PROBLEM DESCRIPTION
Reproduce the items below word for word, leaving out the pictures.
━━━━━━━━━━
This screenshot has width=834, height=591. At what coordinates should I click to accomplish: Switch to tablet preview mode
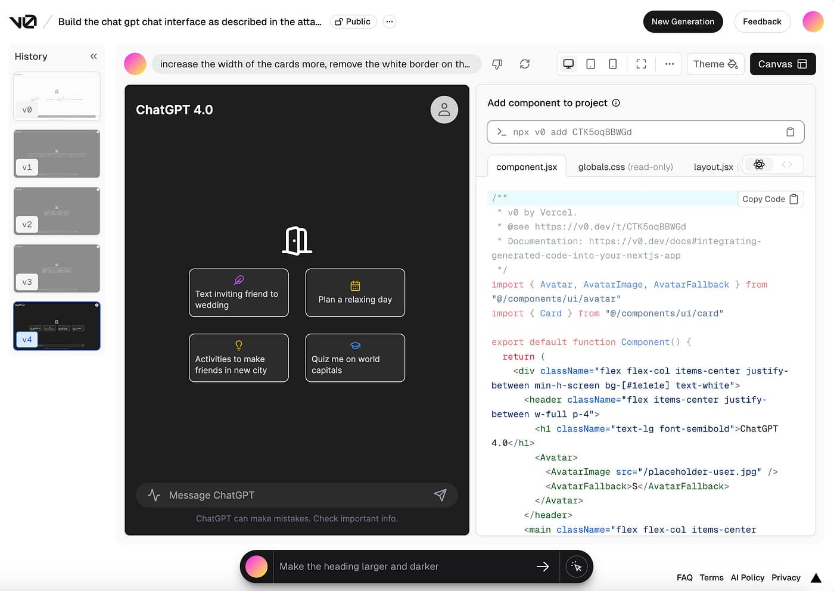click(x=590, y=64)
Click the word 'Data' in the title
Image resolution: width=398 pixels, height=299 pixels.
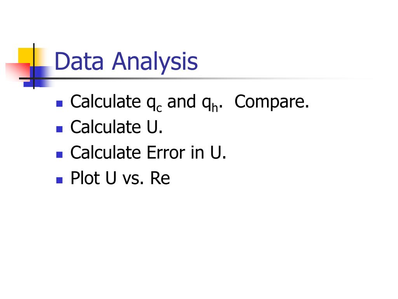pos(79,61)
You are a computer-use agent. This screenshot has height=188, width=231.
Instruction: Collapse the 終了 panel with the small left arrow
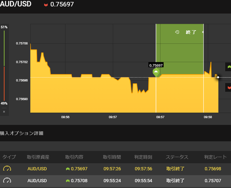coord(203,32)
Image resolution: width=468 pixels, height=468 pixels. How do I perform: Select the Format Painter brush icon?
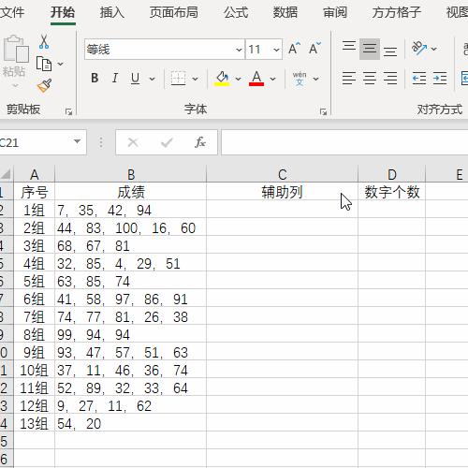coord(44,86)
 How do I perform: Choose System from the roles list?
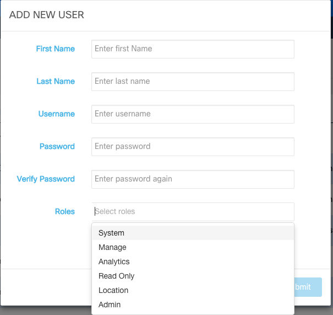click(112, 233)
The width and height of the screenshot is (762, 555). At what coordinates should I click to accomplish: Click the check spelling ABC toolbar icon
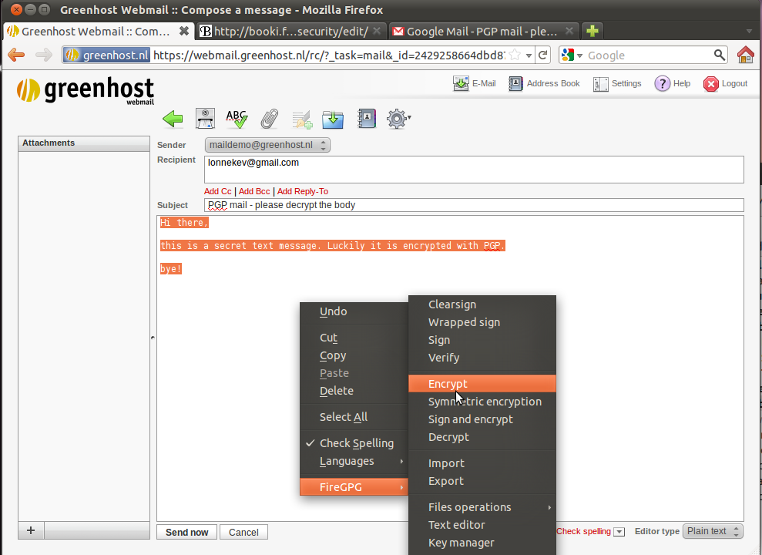(237, 119)
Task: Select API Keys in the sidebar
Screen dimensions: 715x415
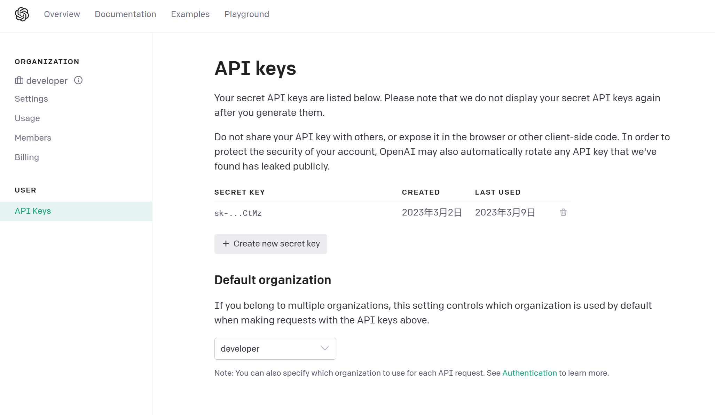Action: (76, 211)
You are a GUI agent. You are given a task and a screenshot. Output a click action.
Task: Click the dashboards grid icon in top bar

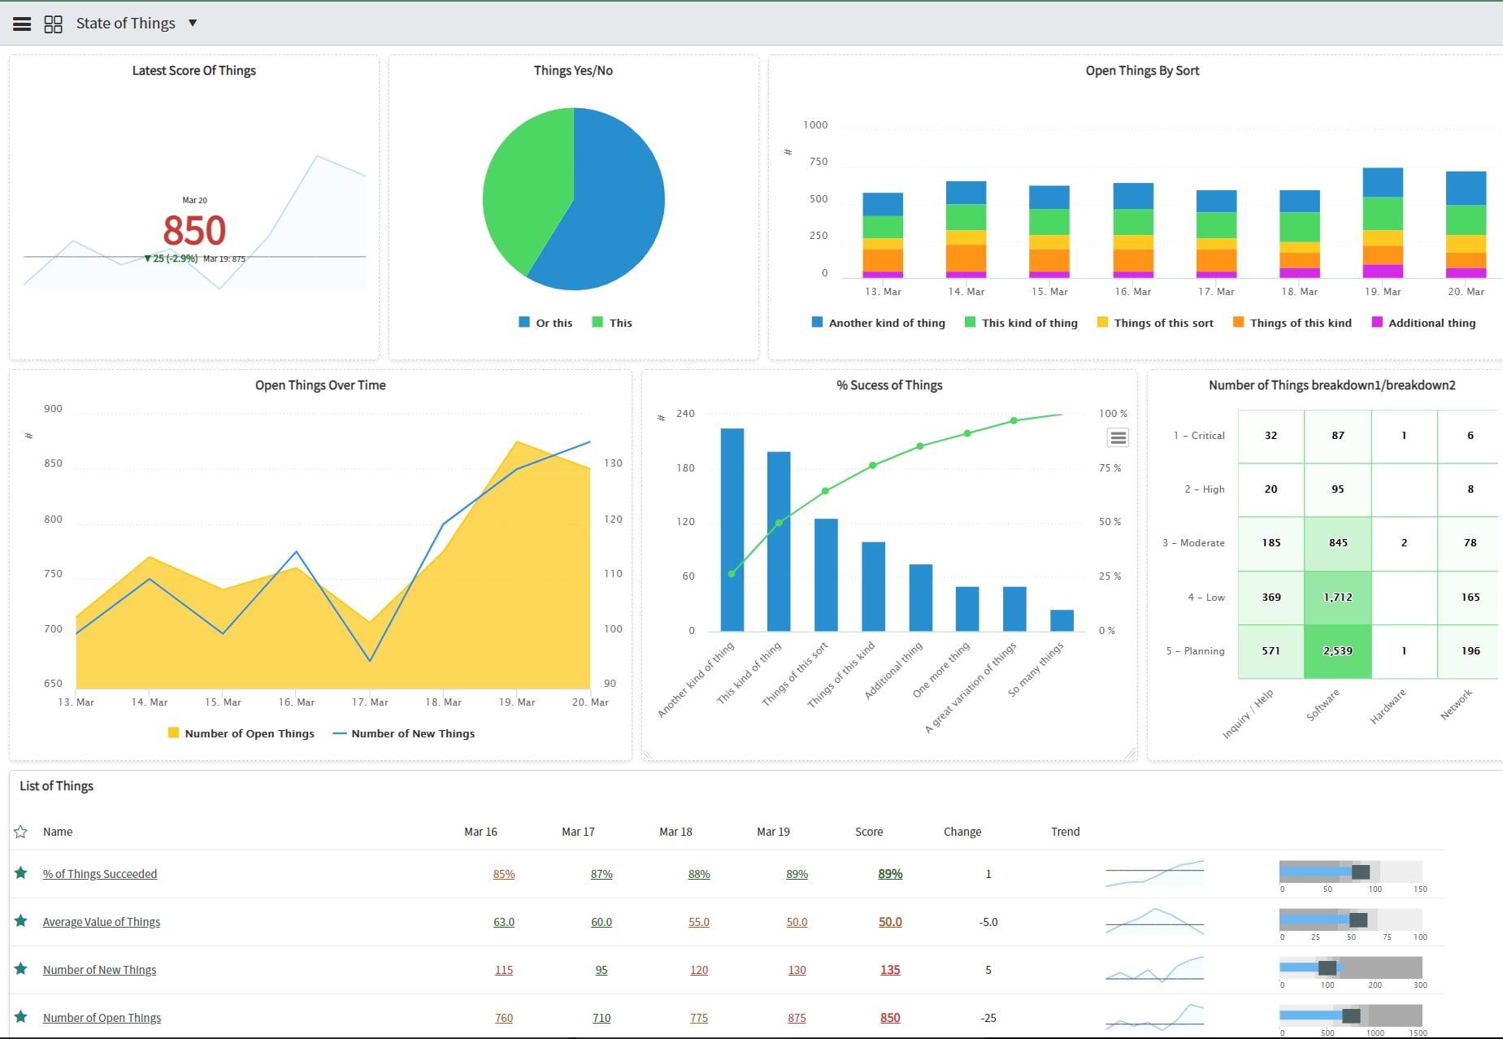click(x=54, y=22)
━━━━━━━━━━
WRITTEN SOLUTION
This screenshot has width=834, height=591. At what coordinates should I click to accomplish: Switch to tablet preview mode
click(x=590, y=64)
Click the word 'Data' in the title
Image resolution: width=398 pixels, height=299 pixels.
pos(79,61)
You are a computer-use agent. This screenshot has height=188, width=231.
Instruction: Collapse the 終了 panel with the small left arrow
coord(203,32)
Image resolution: width=468 pixels, height=468 pixels. How do I perform: Select the Format Painter brush icon?
coord(44,86)
 How do I perform: Choose System from the roles list?
click(112, 233)
The width and height of the screenshot is (762, 555). At what coordinates should I click to accomplish: Click the check spelling ABC toolbar icon
(237, 119)
Task: Select API Keys in the sidebar
Screen dimensions: 715x415
Action: (76, 211)
You are a GUI agent. You are given a task and a screenshot. Output a click action.
Task: Click the dashboards grid icon in top bar

click(x=54, y=22)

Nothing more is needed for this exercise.